Une vieille licence a la vie dure. Plus son heure de gloire s'éloigne, plus elle se replie sur elle-même. Dans le genre, la dernière décennie fut particulièrement douloureuse pour la franchise slasher Scream. Le quatrième volet est passé inaperçu, la série dérivée fut annulée, et la disparition de Wes Craven sonnait comme le dernier clou dans le cercueil réservé à la saga. Puis la grande sœur Halloween est revenue en fanfare, symbole d'une époque où la nostalgie est devenue la valeur refuge pour l'industrie. Donc pourquoi se priver d'un cinquième volet ? Officiellement, on gomme le numéro - synonyme de rabâchage - comme note d'intention : promis, on revient à l'original. Officieusement, le titre le plus approprié est bien Scream V.
Auteurs du petit succès Wedding Nighmare, Matt Bettinelli-Olpin et Tyler Gillett s'imposent comme le choix de l'évidence pour rendre hommage au regretté Wes Craven. Ils ont l'humilité, l'envie et les sarcasmes, c'est déjà bien. Sauf que l'acide, les suites du film d'horreur méta nous l'ont servi à toutes les sauces. Il devenait même le carburant du quatrième, qui inversait la tendance en maximisant la satire pour prendre à revers avec un twist bien vu, bien tordu, totalement adapté à un temps qui est toujours le notre. En somme, la boucle était bouclée. Ce chapitre 5 en a conscience, il fait donc le choix de...ne rien ajouter.
La sentence est lapidaire mais pour tout dire, c'était la plus indulgente envers Scream V eut égard à certains poncifs qu'on croirait extraites des pires navetons. Le long-métrage les joue au premier degré alors que c'est le genre de travers que ses prédécesseurs raillaient (avant de s'y engouffrer dans le 3). On est donc rassuré de retrouver de temps à autre l'ironie caractéristique de la franchise pour compenser la très mauvaise idée de départ (liée à Sam, l'héroïne). Certaines piques envoyées à la mode du recyclage sont amusantes (requels, legacyquels, bonjour les néologismes affreux), il faut quand même avouer que ces traits d'esprit ne sont que des redites. La révérence est sincère mais empotée.

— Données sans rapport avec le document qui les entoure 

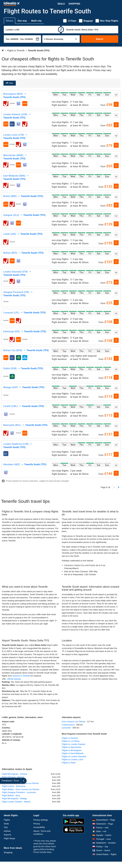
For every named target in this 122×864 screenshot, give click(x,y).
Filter (10, 83)
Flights (7, 820)
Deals (61, 4)
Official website (14, 679)
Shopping (74, 4)
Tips (6, 827)
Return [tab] (9, 21)
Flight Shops (9, 838)
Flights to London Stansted (74, 756)
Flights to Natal (69, 762)
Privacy (36, 823)
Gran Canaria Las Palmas (74, 721)
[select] (116, 104)
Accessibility (39, 827)
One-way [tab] (22, 21)
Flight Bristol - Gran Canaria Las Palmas (20, 783)
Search (99, 39)
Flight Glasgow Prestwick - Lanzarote (19, 792)
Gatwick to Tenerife (21, 676)
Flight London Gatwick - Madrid (16, 801)
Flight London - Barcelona (13, 786)
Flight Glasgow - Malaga (13, 777)
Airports (7, 834)
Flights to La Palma (70, 741)
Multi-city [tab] (36, 21)
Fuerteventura (68, 725)
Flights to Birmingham (72, 750)
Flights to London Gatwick (74, 744)
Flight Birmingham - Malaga (14, 798)
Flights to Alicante (70, 738)
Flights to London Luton (72, 759)
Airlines (7, 831)
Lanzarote (66, 728)
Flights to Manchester (71, 747)
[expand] (116, 94)
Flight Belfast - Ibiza (11, 795)
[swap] (61, 30)
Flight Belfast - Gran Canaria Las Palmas (20, 789)
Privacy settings (40, 820)
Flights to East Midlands (73, 753)
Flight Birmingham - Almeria (14, 774)
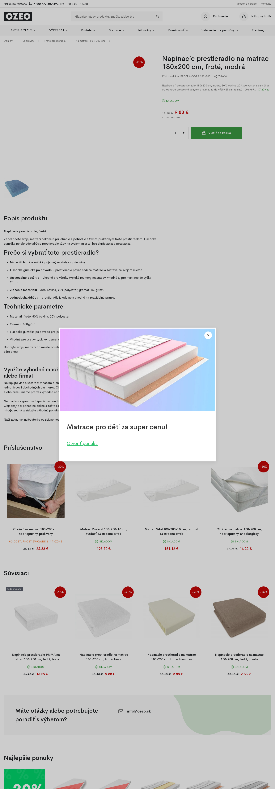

Matt Bettinelli-Olpin et Tyler Gillett peuvent s'amuser avec certains codes lors de séquences jouant habilement les effets de manche ou le hors-champ, ce n'est jamais pour les renverser. On en revient rigoureusement aux mêmes finalités, ce qui a le don d'agacer puisque Scream V ne va jamais au bout des choses. Ça ne veut pas dire qu'on ne peut pas y trouver son compte, par exemple lors d'une introduction plutôt pas mal. Pour ma part, je retiens surtout une séquence à l'hôpital extrêmement bien exécutée. Pour ainsi dire, le moment où les planètes s'alignent, la mise en scène se trouve et la tension grimpe inexorablement. Le reste du temps, les réalisateurs peinent à cadrer les lieux (Woodsboro existe à peine) pourtant primordiaux à l'instauration d'une ambiance. C'est notamment vrai dans son final. Pour les fans, la relecture bouffonne sera au mieux distrayante car très loin du carnage à l'œuvre dans le premier.
Aucun reproche à faire sur le casting, c'est bien tenu. Une partie des nouveaux ont de quoi faire même les moins bien traités. Sam est écrite n'importe comment, de fait je serai bienveillant envers Melissa Barrerra qui patauge avec élégance. Jack Quaid fait une belle entrée, rigolo sans être lourdingue. L'atout, c'est incontestablement Jenna Ortega, parfaitement crédible et investie. Sa seule concurrence, on la trouve chez...David Arquette, qui se paie le comeback le plus fort parmi les anciens. Courtney Cox a droit à son beau moment tout comme Neve Campbell, hélas le script (peu adroit) ne sait pas quoi faire avec elles.
Sur l'échelle de la saga, on se situe à peu près au niveau du deuxième volet. On alterne le bon et le mauvais, quelques moments qui tranchent mais surtout le plaisir de voir une distribution s'amuser. L'avenir nous dira si Ghostface est reparti pour une trilogie. Ce qui est sûr, c'est qu'il ne pourra pas continuer à tourner en rond s'il veut garder Scream dans les bonnes grâces du public.